== WORK TASK ==
Once you find the line containing "Leipziger Neuseenland (126, 788)" in the data below, copy it and each following line exactly, up to and including the line containing "Architektur & Kunst in Leipzig (335, 1028)", and nothing else.

== RECORDS PROVIDED ==

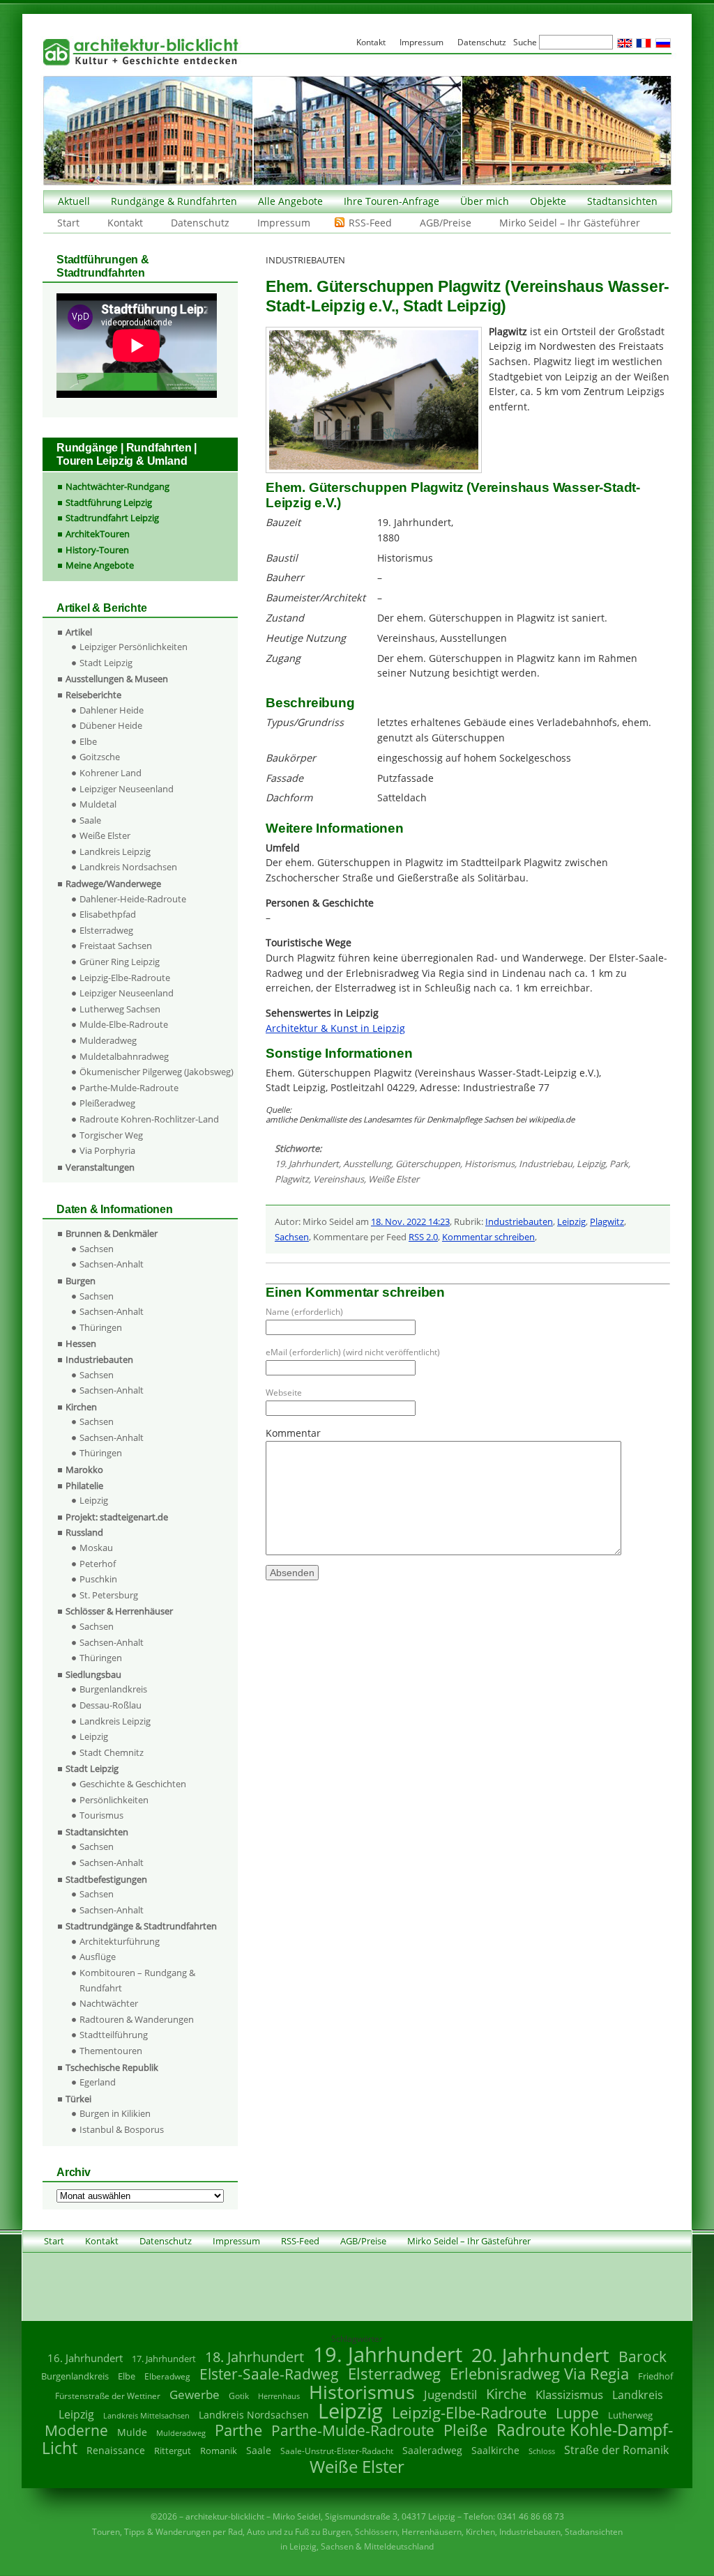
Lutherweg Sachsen (119, 1009)
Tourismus (101, 1815)
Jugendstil (450, 2394)
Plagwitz (292, 1179)
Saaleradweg (432, 2450)
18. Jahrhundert (254, 2356)
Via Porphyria (107, 1150)
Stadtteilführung (113, 2034)
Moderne (76, 2430)
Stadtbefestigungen (106, 1879)
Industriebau (545, 1163)
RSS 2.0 (423, 1237)
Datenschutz (200, 222)
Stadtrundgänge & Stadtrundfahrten (141, 1926)
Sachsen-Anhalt (111, 1264)
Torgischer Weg (111, 1135)
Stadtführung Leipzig (109, 502)
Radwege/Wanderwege (113, 883)
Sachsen (292, 1237)
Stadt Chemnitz (111, 1752)
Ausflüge (97, 1956)
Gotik (239, 2396)
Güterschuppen (427, 1163)
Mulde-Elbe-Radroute (123, 1024)
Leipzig (591, 1163)
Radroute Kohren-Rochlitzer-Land (149, 1119)
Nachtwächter (108, 2003)
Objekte (548, 201)
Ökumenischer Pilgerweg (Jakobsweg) (156, 1071)
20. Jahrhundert (540, 2355)
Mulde (132, 2432)
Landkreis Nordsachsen (128, 867)
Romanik (218, 2450)
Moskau (96, 1547)
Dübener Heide (110, 725)
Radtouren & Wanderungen (136, 2019)
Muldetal (97, 804)
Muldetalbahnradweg (124, 1056)
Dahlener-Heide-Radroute (132, 899)
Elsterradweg (106, 930)
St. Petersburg (108, 1595)
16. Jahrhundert (85, 2358)
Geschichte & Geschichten (132, 1783)
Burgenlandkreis (113, 1689)
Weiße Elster (393, 1179)
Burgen (81, 1280)
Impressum (283, 222)
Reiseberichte (93, 694)
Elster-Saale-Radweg (269, 2374)
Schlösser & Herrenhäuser (119, 1611)
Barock (642, 2356)
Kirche (506, 2393)
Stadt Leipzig (105, 662)
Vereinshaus (338, 1179)
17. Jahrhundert (164, 2359)
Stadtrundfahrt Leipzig (112, 517)
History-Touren (97, 549)
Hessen (81, 1343)
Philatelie (84, 1485)
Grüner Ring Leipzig (119, 961)
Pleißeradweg (107, 1103)
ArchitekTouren (98, 533)
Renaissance (115, 2450)
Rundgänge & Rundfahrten (174, 201)
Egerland (97, 2082)
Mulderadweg (108, 1040)
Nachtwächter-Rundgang (117, 486)
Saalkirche (495, 2450)
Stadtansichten (622, 201)
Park (618, 1163)
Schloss (542, 2451)
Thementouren (110, 2050)
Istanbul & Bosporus (121, 2129)
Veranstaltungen (100, 1167)
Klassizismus (569, 2394)
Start (68, 222)
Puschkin (98, 1579)
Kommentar (293, 1433)
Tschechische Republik (112, 2067)
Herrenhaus (279, 2396)
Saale (90, 820)
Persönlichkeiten (114, 1800)
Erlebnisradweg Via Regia (539, 2373)
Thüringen (100, 1327)
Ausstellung (367, 1163)
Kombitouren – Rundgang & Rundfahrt (137, 1980)
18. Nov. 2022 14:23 (410, 1221)
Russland (84, 1532)
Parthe (238, 2430)
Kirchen (81, 1407)
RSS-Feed (370, 222)
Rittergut (172, 2450)
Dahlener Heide (111, 710)
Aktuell (74, 201)
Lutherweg (630, 2415)
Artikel (79, 632)
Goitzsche (99, 756)
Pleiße (465, 2430)
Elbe (88, 741)
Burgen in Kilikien (115, 2113)
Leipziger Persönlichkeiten (133, 646)
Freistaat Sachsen (115, 945)
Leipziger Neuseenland (126, 788)
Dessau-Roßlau (110, 1705)
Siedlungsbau (93, 1674)
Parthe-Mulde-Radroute (128, 1087)
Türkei (78, 2098)
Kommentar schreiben (488, 1237)
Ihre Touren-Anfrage (391, 201)
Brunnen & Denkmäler (112, 1233)
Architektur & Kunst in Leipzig (335, 1028)
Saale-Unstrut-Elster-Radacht (336, 2451)
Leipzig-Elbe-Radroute (124, 977)
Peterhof (97, 1563)
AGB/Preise (445, 222)
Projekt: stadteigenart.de (117, 1517)
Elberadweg (167, 2376)
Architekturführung (119, 1941)
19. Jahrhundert (307, 1163)
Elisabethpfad (107, 914)
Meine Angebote (100, 565)
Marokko (84, 1469)
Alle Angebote (290, 201)
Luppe (577, 2413)
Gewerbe (194, 2394)
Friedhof (655, 2376)
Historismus (489, 1163)
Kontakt (125, 222)
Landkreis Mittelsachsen (146, 2415)
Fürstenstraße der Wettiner (107, 2396)
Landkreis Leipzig (115, 851)
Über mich (484, 201)
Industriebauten (519, 1221)
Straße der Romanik (616, 2450)
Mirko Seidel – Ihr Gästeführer (569, 222)
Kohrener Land (110, 772)
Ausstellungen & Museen (117, 678)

== TASK OUTPUT ==
Leipziger Neuseenland (126, 788)
Dessau-Roßlau (110, 1705)
Siedlungsbau (93, 1674)
Parthe-Mulde-Radroute (128, 1087)
Türkei (78, 2098)
Kommentar schreiben (488, 1237)
Ihre Touren-Anfrage (391, 201)
Brunnen & Denkmäler (112, 1233)
Architektur & Kunst in Leipzig (335, 1028)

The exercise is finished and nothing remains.